Un reality-show davvero originale presentato da una vera stella del panorama televisivo aiutata da un’équipe formidabile. Con la sua chioma color rosso fuoco e i suoi occhioni neri, si presenta alla porta del fortunato, estratto tra tutti quelli che hanno inviato una e-mail alla redazione della trasmissione, e insieme ad una squadra di operai realizza il sogno del fortunato: avere la casa ricostruita.
In poche ore la casa viene riportata al suo aspetto migliore: muri tirati su come nuovi, tappeti, mobili, quadri e perfino elettrodomestici. Tutto donato dai telespettatori che vengono invitati a versare donazioni al programma, rispettando così la “zakat”, l’offerta di carità che è uno dei cinque pilastri dell’Islam.
Già, perché avevo dimenticato di precisare che:
– il programma, utile e ottimista, va in onda sulla prima emittente privata dell’Iraq, al Sharquiya, cioè l’Orientale, finanziata da un personaggio ambiguo, prima fedelissimo di Saddam poi legato ai gruppi dell’opposizione;
– la casa distrutta può essere ricostruita solo se a distruggerla sono stati i bombardamenti degli Americani;
– la star televisiva è la più amata degli iracheni, Shaima Emad Zubair, prima nella tv di stato, ora proiettata nella nuova esperienza dell’emittenza privata.
La nuova tv sta raccogliendo un enorme successo pare proprio per questa ventata di ottimismo che insiste a seminare nelle case di un popolo da sempre martoriato, e questo programma non è il solo del genere: abbiamo fidanzati poveri che non hanno soldi per sposarsi, una lotteria che estrae numeri fortunati che corrispondono ai numeri delle tessere per la sussistenza e anche uno sceneggiato significatamene intitolato “L’amore e la guerra”, dove un ingegnere deve combattere contro la mala che gli rapisce la fidanzata per impedirgli di rimettere in funzione una centrale telefonica.

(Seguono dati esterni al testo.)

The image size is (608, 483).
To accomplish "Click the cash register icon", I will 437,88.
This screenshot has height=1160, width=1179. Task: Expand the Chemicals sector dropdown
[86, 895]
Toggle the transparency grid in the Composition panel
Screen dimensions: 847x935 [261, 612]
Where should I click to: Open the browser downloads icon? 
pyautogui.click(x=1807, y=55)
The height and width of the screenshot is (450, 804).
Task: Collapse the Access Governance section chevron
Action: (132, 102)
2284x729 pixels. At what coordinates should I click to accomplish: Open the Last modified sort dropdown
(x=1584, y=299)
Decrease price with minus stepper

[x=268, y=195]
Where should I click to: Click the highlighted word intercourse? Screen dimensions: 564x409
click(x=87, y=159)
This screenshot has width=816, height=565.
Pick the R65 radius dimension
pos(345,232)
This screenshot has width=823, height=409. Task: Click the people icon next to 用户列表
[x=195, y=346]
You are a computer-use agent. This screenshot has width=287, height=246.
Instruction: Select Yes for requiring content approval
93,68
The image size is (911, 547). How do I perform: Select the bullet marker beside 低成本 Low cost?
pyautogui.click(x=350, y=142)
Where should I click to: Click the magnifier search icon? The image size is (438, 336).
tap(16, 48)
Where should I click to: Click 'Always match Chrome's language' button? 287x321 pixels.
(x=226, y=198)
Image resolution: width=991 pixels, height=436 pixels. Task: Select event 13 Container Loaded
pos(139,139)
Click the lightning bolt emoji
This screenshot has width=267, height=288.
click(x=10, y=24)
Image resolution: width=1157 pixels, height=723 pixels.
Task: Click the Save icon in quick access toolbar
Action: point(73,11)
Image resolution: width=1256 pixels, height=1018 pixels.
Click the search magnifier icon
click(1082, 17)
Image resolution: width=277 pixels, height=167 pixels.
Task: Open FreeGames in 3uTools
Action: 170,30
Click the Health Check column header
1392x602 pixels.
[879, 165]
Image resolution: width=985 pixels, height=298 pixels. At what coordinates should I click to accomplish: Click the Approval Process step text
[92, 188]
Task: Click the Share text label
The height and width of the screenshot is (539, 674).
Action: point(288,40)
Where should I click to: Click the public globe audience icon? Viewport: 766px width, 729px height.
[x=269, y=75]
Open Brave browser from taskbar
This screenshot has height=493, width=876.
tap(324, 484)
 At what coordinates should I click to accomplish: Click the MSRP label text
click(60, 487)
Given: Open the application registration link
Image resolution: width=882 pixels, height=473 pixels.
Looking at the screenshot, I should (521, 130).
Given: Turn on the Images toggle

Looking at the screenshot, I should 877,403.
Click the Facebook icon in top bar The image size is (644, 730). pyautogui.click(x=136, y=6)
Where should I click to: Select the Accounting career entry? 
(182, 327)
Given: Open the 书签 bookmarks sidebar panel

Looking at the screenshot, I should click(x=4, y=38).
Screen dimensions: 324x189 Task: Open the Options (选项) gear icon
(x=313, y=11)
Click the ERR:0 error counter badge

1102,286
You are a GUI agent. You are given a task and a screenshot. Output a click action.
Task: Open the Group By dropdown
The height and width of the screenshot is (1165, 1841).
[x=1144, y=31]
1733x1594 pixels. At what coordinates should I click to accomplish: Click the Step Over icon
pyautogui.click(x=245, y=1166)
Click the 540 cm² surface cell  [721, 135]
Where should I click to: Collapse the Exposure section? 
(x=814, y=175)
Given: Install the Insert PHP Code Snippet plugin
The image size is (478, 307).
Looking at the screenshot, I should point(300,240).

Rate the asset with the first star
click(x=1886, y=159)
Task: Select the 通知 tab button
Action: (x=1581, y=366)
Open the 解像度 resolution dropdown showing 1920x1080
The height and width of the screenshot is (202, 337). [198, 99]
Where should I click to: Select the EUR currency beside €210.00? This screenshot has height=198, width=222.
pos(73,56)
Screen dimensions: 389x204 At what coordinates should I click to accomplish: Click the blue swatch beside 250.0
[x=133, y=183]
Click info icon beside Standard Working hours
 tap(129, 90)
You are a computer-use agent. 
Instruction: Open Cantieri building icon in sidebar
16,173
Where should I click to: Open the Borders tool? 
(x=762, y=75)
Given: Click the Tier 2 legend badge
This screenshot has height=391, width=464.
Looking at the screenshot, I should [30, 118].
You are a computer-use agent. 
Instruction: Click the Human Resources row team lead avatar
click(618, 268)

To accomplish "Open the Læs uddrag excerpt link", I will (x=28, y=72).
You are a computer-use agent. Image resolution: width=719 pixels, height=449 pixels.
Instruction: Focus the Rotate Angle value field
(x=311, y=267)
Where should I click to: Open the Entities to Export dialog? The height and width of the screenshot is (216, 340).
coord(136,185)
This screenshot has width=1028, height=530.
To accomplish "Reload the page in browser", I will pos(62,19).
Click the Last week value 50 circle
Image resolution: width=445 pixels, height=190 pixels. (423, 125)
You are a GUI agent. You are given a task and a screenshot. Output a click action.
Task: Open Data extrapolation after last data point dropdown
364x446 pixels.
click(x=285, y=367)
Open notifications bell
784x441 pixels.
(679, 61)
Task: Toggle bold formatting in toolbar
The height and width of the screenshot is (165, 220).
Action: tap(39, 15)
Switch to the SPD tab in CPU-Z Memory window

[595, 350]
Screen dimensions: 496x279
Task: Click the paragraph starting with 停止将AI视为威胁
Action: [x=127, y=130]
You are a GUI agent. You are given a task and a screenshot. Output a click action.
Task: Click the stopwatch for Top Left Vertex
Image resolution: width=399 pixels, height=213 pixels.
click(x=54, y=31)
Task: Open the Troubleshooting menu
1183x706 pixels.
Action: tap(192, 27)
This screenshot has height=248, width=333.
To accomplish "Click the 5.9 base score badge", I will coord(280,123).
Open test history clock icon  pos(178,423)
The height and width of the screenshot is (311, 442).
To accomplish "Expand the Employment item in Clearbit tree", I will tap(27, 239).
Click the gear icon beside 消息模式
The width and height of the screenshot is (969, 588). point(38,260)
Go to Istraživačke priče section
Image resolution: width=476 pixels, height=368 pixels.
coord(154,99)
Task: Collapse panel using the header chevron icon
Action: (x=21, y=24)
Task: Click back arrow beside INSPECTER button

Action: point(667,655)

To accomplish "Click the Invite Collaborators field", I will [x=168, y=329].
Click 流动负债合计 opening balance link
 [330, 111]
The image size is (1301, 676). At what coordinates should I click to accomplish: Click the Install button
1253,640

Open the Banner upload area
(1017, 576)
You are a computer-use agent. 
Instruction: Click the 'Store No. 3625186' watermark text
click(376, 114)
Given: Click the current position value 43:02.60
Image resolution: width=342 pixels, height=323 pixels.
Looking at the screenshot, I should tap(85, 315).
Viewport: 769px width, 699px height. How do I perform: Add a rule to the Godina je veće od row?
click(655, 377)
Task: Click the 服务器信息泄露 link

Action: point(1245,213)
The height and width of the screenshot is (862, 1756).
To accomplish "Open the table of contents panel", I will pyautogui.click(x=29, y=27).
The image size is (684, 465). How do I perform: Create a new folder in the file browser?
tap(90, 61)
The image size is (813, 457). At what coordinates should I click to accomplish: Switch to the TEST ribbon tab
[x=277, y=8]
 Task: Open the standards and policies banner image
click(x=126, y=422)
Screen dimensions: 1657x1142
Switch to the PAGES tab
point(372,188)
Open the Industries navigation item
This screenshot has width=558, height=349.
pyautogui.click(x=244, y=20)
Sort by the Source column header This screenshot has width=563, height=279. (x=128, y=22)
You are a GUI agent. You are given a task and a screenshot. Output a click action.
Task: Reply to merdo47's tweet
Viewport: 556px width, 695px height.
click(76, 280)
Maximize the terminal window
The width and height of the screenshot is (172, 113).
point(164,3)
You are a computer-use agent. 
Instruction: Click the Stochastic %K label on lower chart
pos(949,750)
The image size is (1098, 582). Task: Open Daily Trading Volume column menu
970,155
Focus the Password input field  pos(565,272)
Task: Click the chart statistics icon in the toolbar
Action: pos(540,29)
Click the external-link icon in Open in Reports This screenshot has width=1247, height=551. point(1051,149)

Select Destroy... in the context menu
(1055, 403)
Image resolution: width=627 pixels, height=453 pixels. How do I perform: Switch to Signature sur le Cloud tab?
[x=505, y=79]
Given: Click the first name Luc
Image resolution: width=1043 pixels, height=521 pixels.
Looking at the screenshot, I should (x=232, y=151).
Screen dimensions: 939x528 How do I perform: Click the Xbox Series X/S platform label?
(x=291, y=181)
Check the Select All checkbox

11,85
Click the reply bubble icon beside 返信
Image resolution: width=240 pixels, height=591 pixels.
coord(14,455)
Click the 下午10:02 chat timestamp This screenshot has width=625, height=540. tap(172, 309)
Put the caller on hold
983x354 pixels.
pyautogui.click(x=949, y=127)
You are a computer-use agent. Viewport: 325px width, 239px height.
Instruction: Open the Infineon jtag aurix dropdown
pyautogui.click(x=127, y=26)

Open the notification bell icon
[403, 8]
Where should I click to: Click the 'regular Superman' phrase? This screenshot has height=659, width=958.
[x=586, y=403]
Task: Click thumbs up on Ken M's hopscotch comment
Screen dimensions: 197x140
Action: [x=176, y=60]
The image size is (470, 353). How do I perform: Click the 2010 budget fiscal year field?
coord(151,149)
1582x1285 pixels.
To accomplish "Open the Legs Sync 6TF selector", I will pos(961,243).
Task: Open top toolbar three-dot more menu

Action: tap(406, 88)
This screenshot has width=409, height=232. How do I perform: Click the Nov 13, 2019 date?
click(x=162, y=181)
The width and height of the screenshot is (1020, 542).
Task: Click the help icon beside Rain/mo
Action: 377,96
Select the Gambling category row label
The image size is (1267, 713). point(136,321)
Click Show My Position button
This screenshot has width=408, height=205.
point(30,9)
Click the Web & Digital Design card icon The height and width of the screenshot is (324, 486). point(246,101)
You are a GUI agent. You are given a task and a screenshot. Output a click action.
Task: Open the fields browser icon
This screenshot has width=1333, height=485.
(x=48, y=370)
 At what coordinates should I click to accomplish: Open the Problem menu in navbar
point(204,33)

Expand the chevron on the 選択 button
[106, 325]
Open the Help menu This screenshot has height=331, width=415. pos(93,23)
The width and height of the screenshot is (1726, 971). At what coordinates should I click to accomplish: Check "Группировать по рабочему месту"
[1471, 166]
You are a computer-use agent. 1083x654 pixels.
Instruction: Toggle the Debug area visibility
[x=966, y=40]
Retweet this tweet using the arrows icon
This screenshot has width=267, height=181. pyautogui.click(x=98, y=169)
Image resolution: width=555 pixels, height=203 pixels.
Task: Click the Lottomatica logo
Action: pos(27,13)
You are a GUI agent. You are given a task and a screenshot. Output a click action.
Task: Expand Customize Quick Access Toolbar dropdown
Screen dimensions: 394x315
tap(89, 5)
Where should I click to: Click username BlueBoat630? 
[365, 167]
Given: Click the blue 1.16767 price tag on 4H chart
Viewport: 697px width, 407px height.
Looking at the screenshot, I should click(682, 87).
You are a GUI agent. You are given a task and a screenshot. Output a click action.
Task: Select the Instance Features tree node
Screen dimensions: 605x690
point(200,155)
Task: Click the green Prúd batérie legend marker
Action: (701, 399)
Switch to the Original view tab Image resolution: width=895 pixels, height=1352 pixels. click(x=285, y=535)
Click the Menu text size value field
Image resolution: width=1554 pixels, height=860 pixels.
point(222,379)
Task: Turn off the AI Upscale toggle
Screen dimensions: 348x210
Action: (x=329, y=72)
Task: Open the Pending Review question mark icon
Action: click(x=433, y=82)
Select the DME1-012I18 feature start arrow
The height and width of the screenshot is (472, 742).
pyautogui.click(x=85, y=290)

Inutile sorridere, stiamo parlando di un ingegnere dell’Iraq, non dell’Occidente opulento.
Tanto successo ha subito messo in moto la concorrenza, e Jean Claude Boulos, il fondatore nel 1958 di Tele-Liban, la prima emittente del mondo arabo, ha subito messo sul mercato la sua “creatura”: al-Sumariyah che intrattiene il suo pubblico in ogni modo, con musica e svago e – mi dicono – tante risate. Bah!
Sarà solo l’inizio.
Pensierino per il nuovo anno: ma davvero è possibile che anche in un paese distrutto dalla guerra, l’Occidente riesca a esportare quanto di peggio riesce a produrre?
Meditate, gente, meditate.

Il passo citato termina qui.